### [Teks yang Diberikan]
(Sebelum masuk lebih dalam, penulis menekankan bahwa yang tertulis adalah artikel opini. Penulis lebih baik mengakui lebih dahulu ketimbang dituduh belakangan).
Hari ini adalah sidang pamungkas kasus kematian Wayan Mirna Salihin dengan terdakwa Jessica Kumala Wongso. Agenda sidang yang diundur hingga pukul 13.00 di Pengadilan Negeri Jakarta Pusat adalah putusan vonis setelah drama sidang yang panjang hingga 31 episode. Dituntut pasal pembunuhan berencana dengan sidang yang dinilai membingungkan mengerucutkan 2 pilihan, 20 tahun bui atau bebas.
Pengerucutan ini bukan tanpa alasan. Saksi-saksi yang dihadirkan dalam persidangan mempunyai keterangan yang berbeda-beda dan membingungkan baik dari kubu Jaksa Penuntut Umum dan Kuasa Hukum Jessica. Terlebih mengenai kesaksian ahli tidak dilaksanakannya otopsi menyeluruh terhadap jasad Mirna. Ahli Forensik dan Toksikologi RSCM, dr Budi Sampurna beralasan bahwa tidak dilaksanakannya otopsi menyeluruh karena keluarga Mirna tidak menyetujui. Sehingga tim dokter hanya memeriksa dan mengambil sampel dari beberapa organ tubuh Mirna (tempo.co, agustus 2016). Sedangkan menurut ahli kedokteran forensik Universitas Indonesia, dr Djaja Surya Atmadja dan ahli patologi forensik Australia, Profesor Beng Beng Ong, penyebab kematian Mirna belum dapat dipastikan karena tidak ada pemeriksaan menyeluruh. Padahal untuk menjerat seseorang, apalagi dengan pasal pembunuhan berencana, haruslah berhati-hati dan cermat agar tidak muncul ‘korban baru’ dalam kasus yang bersangkutan. Sedangkan beberapa pekan jelang sidang putusan, keluarga Mirna menuntut hukuman seadil-adilnya atas kematian Mirna. Bahkan mereka minta hukuman maksimal seperti hukuman seumur hidup atau hukuman mati.

### [Cuplikan Materi]
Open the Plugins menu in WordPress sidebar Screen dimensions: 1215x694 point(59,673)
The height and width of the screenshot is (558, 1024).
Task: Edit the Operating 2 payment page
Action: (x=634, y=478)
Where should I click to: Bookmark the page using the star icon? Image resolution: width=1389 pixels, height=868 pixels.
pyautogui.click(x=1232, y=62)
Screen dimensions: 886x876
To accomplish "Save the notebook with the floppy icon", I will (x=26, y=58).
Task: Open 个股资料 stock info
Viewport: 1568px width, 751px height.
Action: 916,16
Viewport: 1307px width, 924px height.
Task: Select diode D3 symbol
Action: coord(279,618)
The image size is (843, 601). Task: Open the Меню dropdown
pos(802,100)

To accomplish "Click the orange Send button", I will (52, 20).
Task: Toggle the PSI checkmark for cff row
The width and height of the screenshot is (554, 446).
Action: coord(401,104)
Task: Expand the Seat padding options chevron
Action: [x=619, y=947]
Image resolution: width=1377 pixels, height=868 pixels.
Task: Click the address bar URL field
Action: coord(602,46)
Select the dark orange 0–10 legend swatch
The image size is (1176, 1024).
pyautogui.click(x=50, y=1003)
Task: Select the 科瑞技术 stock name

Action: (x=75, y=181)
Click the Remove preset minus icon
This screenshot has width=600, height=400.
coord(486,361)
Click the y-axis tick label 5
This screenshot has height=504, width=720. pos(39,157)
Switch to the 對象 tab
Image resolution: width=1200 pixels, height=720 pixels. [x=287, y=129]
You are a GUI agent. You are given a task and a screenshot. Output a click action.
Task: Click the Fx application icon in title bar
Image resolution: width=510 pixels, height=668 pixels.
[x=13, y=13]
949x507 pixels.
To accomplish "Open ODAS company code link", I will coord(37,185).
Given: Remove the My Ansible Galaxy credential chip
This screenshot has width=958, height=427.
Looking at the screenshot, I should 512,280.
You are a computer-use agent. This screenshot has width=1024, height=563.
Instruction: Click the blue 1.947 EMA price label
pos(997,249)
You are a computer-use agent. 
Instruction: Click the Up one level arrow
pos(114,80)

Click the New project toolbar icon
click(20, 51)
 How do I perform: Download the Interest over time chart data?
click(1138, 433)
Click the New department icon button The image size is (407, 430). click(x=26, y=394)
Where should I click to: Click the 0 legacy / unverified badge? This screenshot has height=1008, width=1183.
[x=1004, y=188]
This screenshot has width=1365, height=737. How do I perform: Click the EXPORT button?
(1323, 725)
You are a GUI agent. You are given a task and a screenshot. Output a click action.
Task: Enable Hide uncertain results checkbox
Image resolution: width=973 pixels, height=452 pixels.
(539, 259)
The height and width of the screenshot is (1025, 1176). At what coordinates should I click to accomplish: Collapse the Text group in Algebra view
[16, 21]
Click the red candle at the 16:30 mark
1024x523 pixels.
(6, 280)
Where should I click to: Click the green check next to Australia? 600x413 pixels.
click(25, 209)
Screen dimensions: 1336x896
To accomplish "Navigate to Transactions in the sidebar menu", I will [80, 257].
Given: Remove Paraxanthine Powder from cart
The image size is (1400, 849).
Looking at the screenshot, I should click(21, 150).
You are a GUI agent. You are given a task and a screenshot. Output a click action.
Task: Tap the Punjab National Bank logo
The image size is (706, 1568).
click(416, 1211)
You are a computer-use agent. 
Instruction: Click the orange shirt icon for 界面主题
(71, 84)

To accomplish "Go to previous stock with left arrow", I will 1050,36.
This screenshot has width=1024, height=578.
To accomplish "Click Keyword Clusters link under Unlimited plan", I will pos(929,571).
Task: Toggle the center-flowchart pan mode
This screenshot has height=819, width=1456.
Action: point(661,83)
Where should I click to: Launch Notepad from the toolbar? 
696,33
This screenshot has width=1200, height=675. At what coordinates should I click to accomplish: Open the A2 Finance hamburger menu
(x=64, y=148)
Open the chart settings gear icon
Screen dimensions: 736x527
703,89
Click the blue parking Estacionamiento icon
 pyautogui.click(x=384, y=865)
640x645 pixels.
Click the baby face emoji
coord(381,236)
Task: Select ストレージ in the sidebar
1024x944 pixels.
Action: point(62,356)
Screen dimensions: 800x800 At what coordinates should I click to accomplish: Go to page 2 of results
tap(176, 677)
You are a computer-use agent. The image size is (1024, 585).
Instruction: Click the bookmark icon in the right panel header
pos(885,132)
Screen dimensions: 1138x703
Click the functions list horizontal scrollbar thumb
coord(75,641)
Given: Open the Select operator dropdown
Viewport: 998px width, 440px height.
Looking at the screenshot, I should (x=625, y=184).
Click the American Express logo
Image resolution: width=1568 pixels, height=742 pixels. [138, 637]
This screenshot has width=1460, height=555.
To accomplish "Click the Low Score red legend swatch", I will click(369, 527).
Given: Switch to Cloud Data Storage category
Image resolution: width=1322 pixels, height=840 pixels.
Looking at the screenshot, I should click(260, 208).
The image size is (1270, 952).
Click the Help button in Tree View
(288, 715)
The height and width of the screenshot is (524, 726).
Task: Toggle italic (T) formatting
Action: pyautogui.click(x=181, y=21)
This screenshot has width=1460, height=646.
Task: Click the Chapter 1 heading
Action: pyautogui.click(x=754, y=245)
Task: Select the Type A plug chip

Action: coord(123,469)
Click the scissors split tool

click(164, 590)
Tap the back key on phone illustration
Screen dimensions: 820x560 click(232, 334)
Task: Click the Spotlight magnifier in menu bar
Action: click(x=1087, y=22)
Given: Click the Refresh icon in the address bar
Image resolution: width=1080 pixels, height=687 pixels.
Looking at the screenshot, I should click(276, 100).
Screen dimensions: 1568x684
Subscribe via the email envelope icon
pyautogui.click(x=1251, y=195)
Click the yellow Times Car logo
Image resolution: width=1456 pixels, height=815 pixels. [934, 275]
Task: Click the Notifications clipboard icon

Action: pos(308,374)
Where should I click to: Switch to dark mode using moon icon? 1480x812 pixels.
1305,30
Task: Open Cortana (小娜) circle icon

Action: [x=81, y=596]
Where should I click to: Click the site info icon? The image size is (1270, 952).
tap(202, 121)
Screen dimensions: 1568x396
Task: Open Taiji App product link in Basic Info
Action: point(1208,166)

### [Latihan]
(1) Ubah paragraf yang diawali "Hari ini adalah sidang pamungkas" dalam teks tentang kasus kematian Mirna menjadi daftar singkat tanpa menghilangkan fakta pokoknya.
(2) Kutip dengan tepat bagian teks tentang kasus kematian Mirna mulai dari "(Sebelum masuk lebih" sampai dengan "ketimbang dituduh belakangan).".
(3) Teruskan teks tentang kasus kematian Mirna, dimulai setelah kalimat terakhir yang tercantum.

### [Hasil Latihan]
(1)
- Hari ini berlangsung sidang terakhir kasus kematian Wayan Mirna Salihin dengan terdakwa Jessica Kumala Wongso.
- Sidang di Pengadilan Negeri Jakarta Pusat diundur hingga pukul 13.00.
- Agendanya adalah pembacaan putusan vonis setelah 31 kali sidang.
- Terdakwa dituntut dengan pasal pembunuhan berencana.
- Sidang yang dinilai membingungkan menyisakan dua kemungkinan: 20 tahun penjara atau bebas.

(2)
(Sebelum masuk lebih dalam, penulis menekankan bahwa yang tertulis adalah artikel opini. Penulis lebih baik mengakui lebih dahulu ketimbang dituduh belakangan).

(3)
Secara pribadi, dengan empati terhadap kedua belah pihak, penulis menilai bahwa tuntutan hukuman mati atau seumur hidup dirasa sulit terwujud jika pembuktiannya ‘setengah-setengah’. Apalagi jika hanya berdasar pada alasan siapa yang menguasai kopi sesaat sebelum kematian Mirna, hukuman maksimal hanya jadi mitos. Vonis 20 tahun mungkin akan menjadi pertanyaan bagi kedua belah pihak mengapa hakim menjatuhkan hukuman yang ringan. Apakah ada keraguan dari Yang Mulia? Sedangkan vonis bebas tentu masih akan menyisakan misteri kematian Mirna.
Profesionalitas hakim dipertaruhkan dalam putusan kasus ini. Vonis yang dijatuhkan haruslah didasarkan pada pembuktian dan keadilan, bukan pada opini masyarakat atau uang yang mengalir. Hakim tidak boleh takut terhadap kebenaran. Jika pembuktian dalam menjerat Jessica dirasa terlalu lemah, vonis bebas bagi Jessica bisa terwujud. Penulis tidak ingin mendahului hakim. Hanya saja putusan yang dijatuhkan haruslah realistis dan tidak berdasar pada logika praktis.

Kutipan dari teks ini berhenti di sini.